Dataset items
____________

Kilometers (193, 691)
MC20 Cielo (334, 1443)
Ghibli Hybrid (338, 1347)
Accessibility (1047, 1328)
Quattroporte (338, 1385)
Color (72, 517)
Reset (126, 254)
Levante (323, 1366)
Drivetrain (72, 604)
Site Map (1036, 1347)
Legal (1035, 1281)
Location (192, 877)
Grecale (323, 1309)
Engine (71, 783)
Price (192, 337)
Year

____________

Exactly the lines from the one containing "MC20 Cielo (334, 1443)" through the last line of the records are to be transcribed, both endpoints included.

MC20 Cielo (334, 1443)
Ghibli Hybrid (338, 1347)
Accessibility (1047, 1328)
Quattroporte (338, 1385)
Color (72, 517)
Reset (126, 254)
Levante (323, 1366)
Drivetrain (72, 604)
Site Map (1036, 1347)
Legal (1035, 1281)
Location (192, 877)
Grecale (323, 1309)
Engine (71, 783)
Price (192, 337)
Year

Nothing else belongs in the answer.